··· Raw data ···
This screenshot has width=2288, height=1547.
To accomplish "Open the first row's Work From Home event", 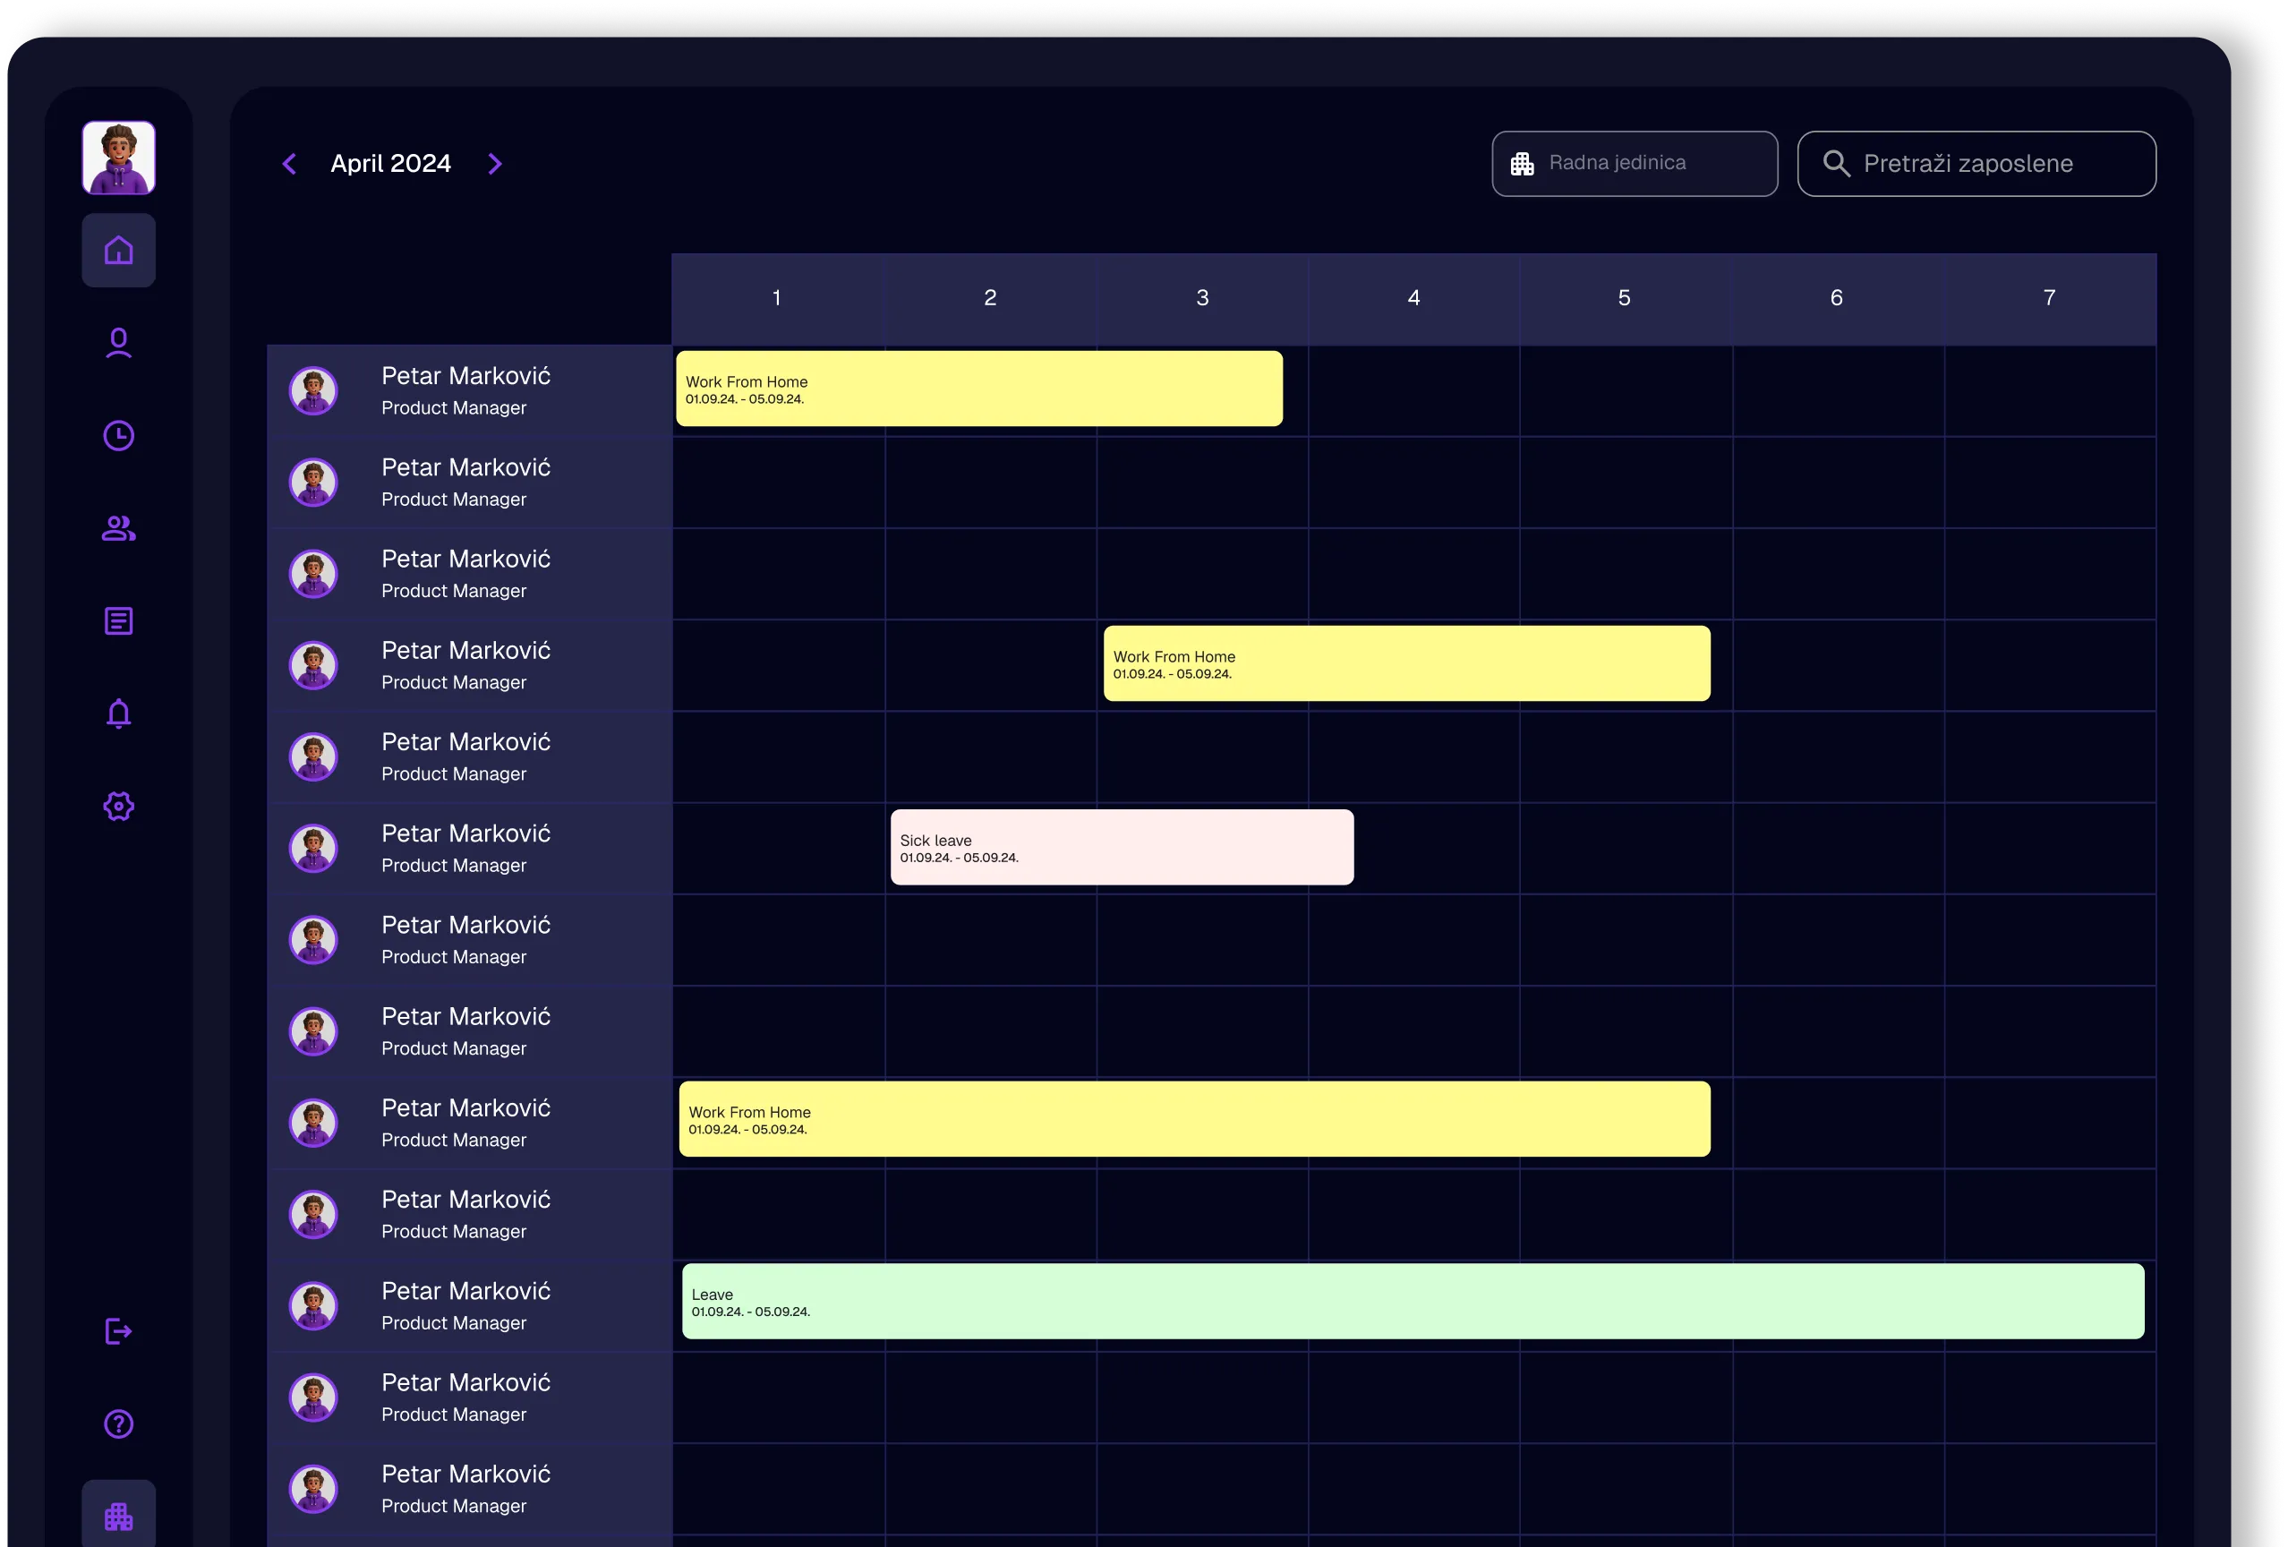I will click(x=979, y=389).
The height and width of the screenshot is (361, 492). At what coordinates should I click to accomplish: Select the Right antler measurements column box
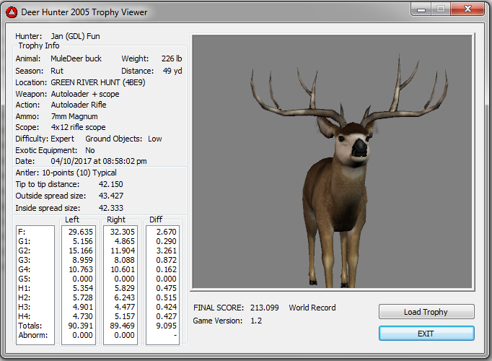pyautogui.click(x=120, y=284)
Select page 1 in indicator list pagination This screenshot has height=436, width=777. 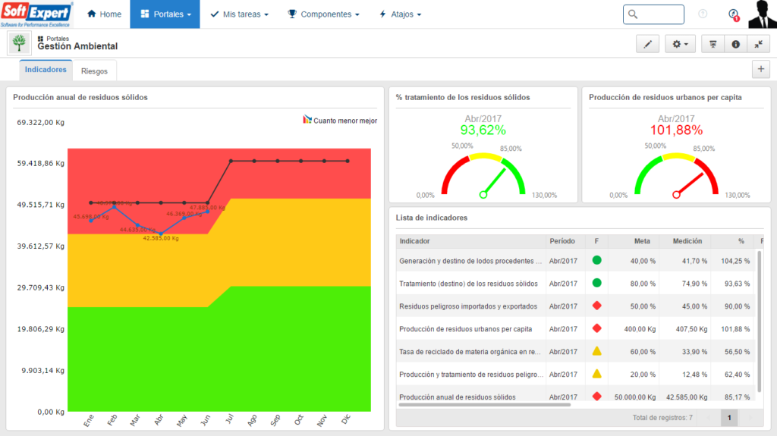(x=729, y=418)
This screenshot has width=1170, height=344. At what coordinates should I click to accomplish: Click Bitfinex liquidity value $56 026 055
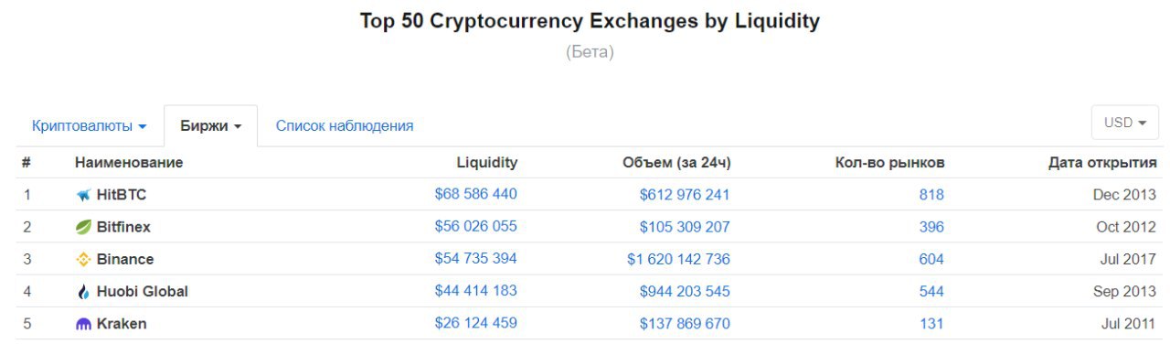coord(475,227)
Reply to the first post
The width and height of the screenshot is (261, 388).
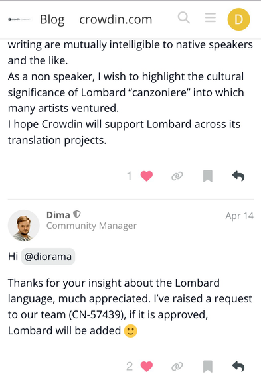(238, 176)
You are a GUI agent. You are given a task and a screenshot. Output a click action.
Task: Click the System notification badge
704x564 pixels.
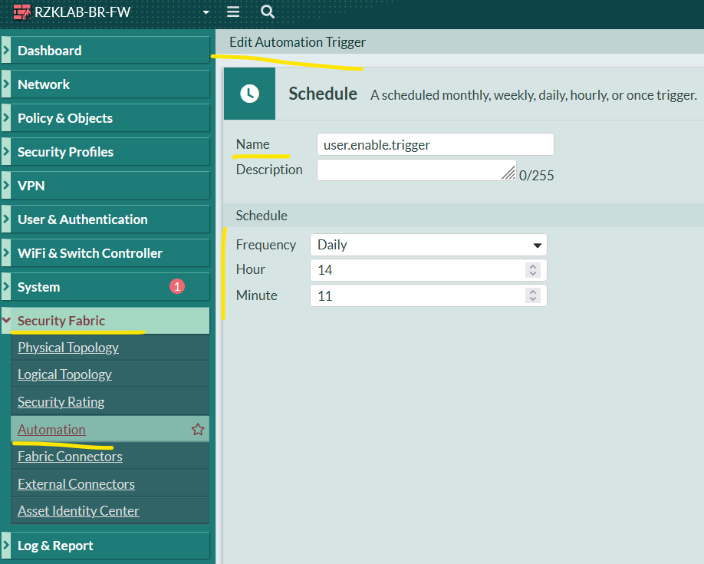177,287
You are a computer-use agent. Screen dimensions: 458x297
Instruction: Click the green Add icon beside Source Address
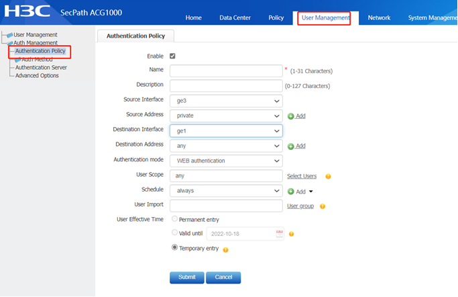[290, 116]
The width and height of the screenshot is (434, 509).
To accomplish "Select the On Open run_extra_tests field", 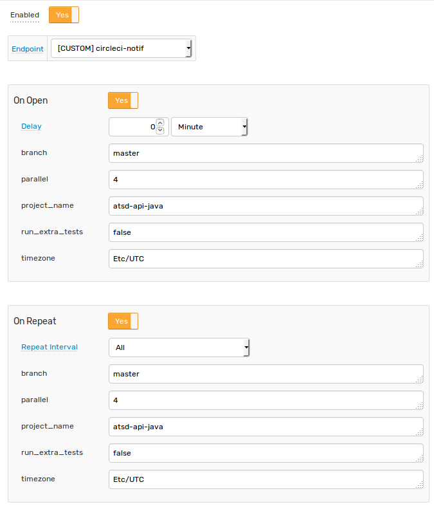I will click(266, 232).
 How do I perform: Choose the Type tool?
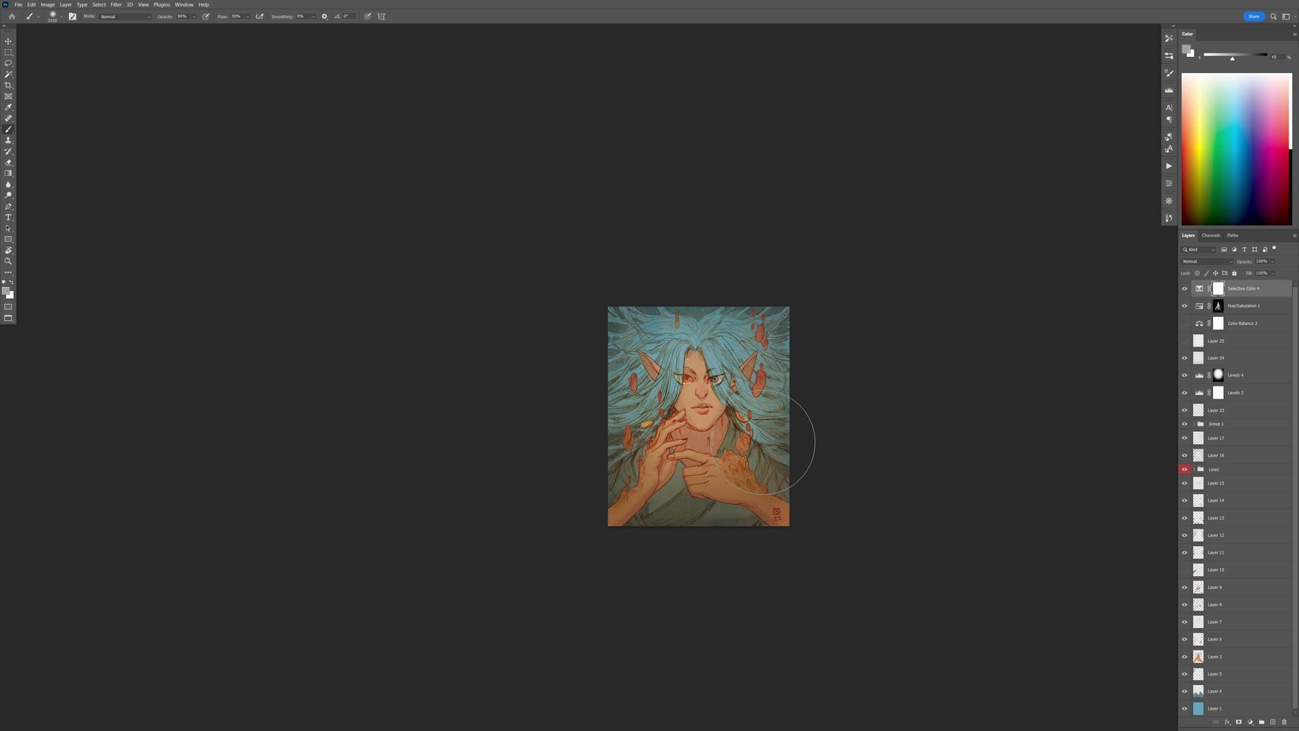8,217
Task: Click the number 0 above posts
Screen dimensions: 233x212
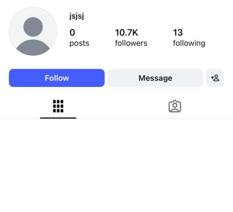Action: click(x=72, y=33)
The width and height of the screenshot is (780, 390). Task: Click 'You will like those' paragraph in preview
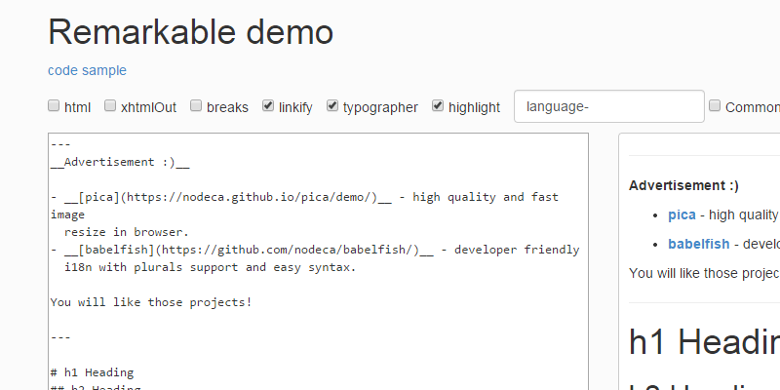(704, 273)
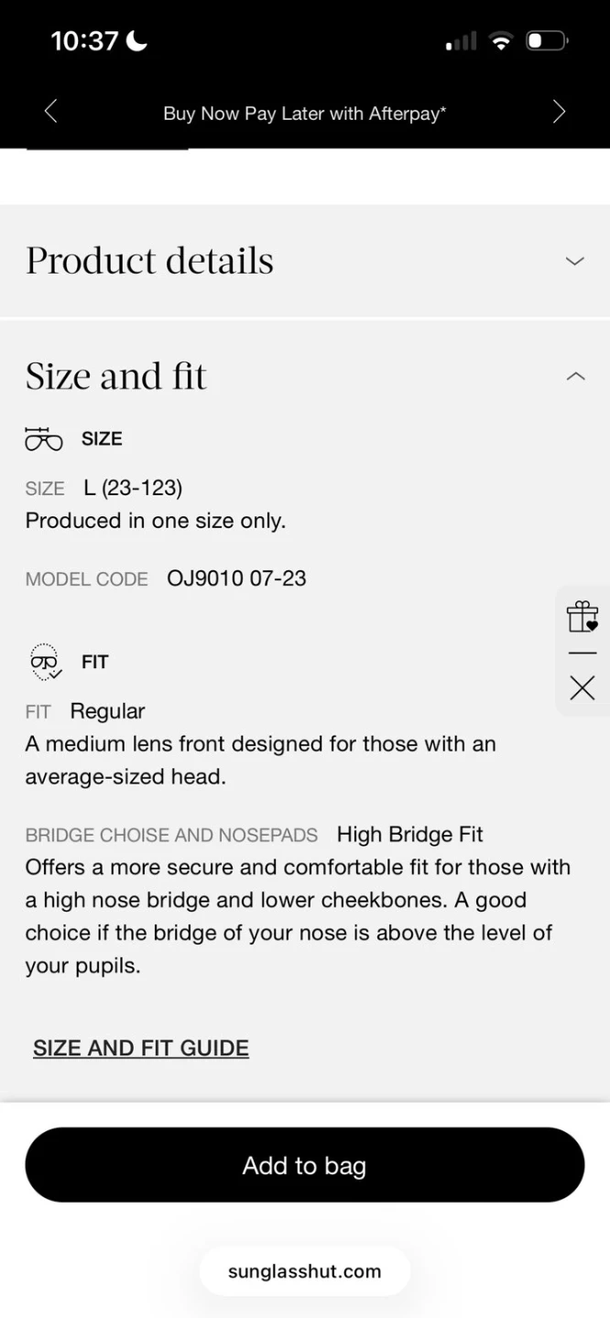This screenshot has width=610, height=1318.
Task: Tap the 10:37 clock in status bar
Action: (85, 41)
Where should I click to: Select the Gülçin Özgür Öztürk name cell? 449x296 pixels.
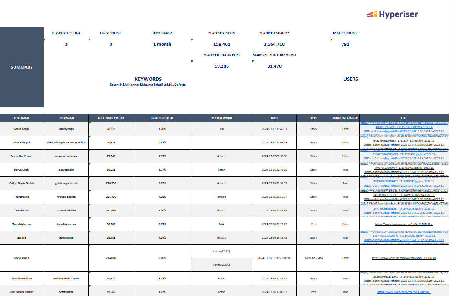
···
**Short exercise:**
Rewrite the lines from the one containing "Task: Click the number 0 above posts" up to and including the one containing "Action: (85, 41)", changing "preview" to "editor" and keeping everything else the same. Leave the pictures out of your version.

**Exercise solution:**
Task: Click the number 0 above posts
Screen dimensions: 233x212
Action: click(x=72, y=33)
The width and height of the screenshot is (780, 390). Task: Click 'You will like those' paragraph in editor
(704, 273)
This screenshot has width=610, height=1318.
Task: Tap the 10:37 clock in status bar
Action: (85, 41)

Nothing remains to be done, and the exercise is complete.